▶ **What to produce**
Count the lines in the entries below that contain the string "pixels". Reply with the number alone.

(Stored records)
———

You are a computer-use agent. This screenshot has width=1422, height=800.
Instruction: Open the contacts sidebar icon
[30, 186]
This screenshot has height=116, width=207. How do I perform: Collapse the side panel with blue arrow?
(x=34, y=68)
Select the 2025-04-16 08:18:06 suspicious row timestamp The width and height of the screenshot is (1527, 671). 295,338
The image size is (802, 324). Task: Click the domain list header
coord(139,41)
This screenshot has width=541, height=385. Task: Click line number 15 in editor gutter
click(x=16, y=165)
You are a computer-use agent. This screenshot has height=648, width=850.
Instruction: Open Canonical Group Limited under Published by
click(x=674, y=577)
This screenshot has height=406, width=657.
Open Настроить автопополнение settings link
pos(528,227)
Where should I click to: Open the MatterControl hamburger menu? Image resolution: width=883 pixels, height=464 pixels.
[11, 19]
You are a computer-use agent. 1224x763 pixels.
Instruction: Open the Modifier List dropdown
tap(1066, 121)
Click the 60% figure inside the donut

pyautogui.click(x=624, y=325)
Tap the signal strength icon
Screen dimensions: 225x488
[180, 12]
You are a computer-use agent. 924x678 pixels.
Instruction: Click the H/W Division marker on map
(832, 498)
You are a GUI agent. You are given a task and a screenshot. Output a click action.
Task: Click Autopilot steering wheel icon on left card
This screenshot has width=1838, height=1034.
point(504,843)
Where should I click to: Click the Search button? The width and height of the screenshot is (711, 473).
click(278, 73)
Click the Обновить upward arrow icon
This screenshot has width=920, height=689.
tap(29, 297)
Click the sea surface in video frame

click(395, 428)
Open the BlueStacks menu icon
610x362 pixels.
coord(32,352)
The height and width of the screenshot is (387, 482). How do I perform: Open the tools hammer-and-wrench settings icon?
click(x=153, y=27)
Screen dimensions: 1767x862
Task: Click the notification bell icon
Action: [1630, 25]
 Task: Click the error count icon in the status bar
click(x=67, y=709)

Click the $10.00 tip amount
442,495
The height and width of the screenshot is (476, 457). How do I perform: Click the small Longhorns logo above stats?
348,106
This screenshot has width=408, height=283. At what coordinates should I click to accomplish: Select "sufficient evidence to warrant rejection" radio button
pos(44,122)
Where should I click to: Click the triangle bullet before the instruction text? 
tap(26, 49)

———

▶ **Response to this exercise**
4